Exercise instructions:
Return the data below exactly, but only from the line containing "Image resolution: width=1040, height=2576." through the line containing "[twitter] (928, 13)", with both of those lines included.

Material for this exercise:
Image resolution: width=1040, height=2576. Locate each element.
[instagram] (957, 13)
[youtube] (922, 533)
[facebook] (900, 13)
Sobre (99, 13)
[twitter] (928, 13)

--

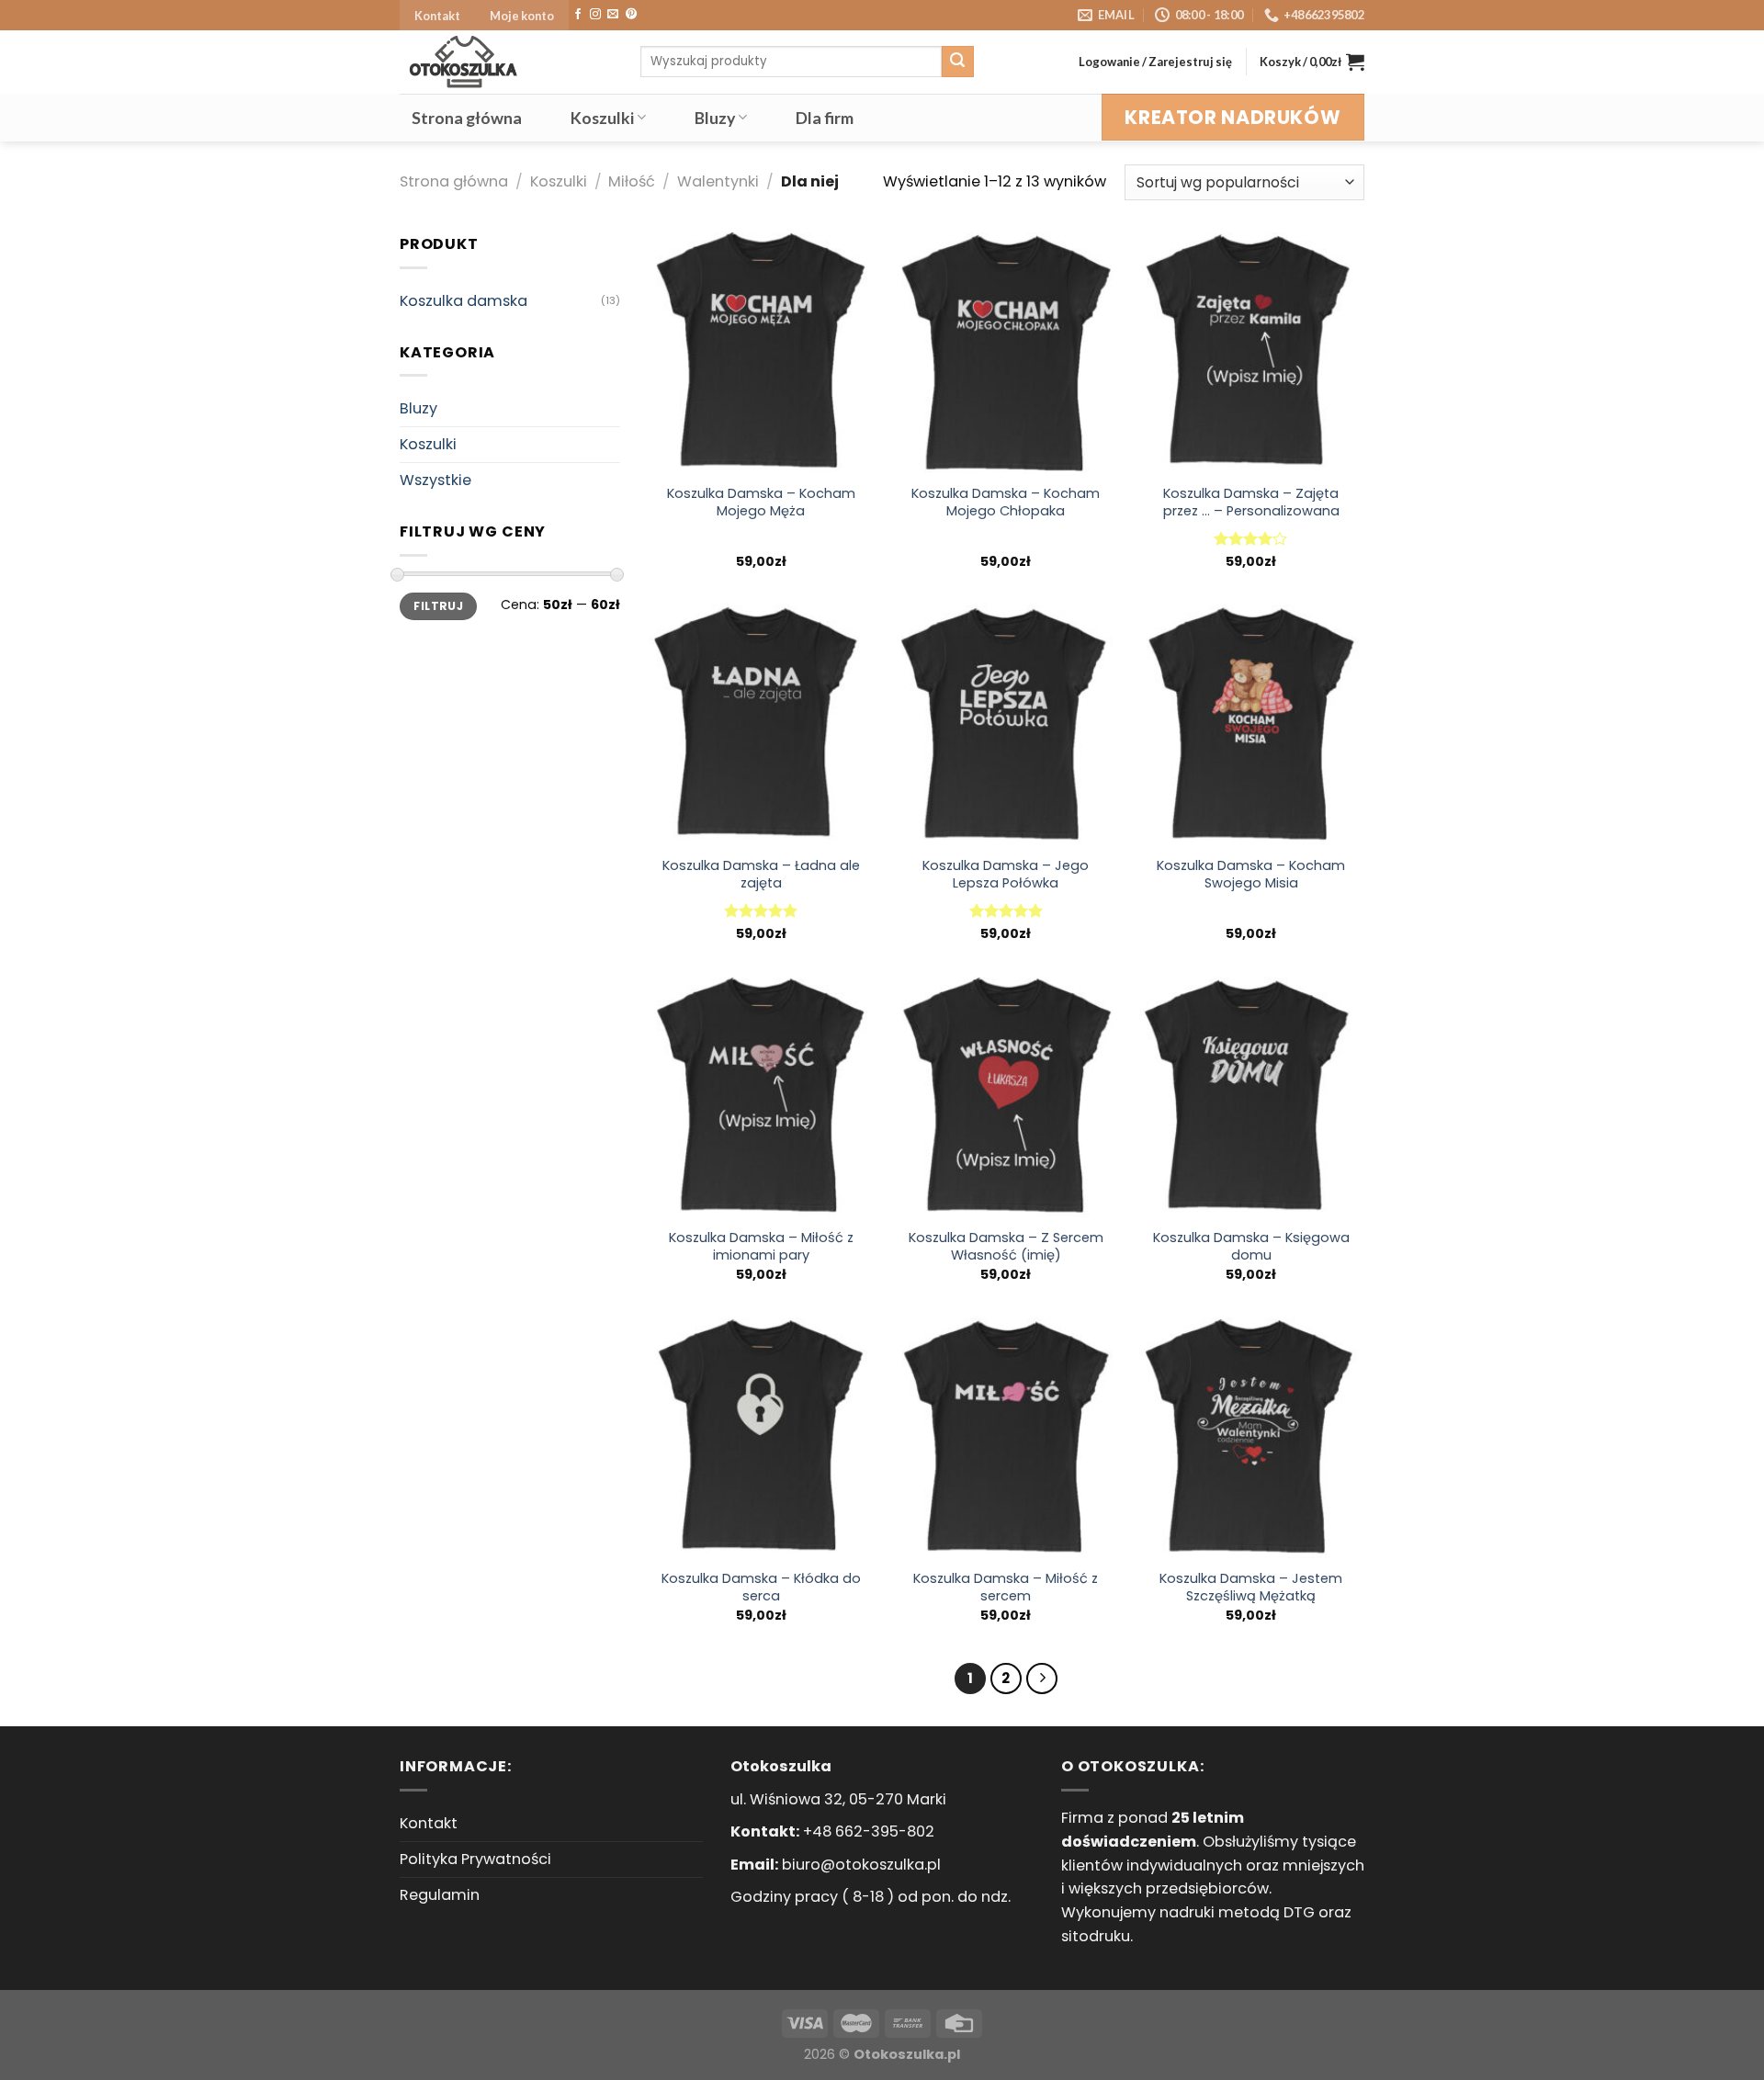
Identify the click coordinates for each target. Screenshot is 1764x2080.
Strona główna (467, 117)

Exercise response:
Image resolution: width=1040, height=2576. Locate each element.
[instagram] (957, 13)
[youtube] (922, 533)
[facebook] (900, 13)
Sobre (99, 13)
[twitter] (928, 13)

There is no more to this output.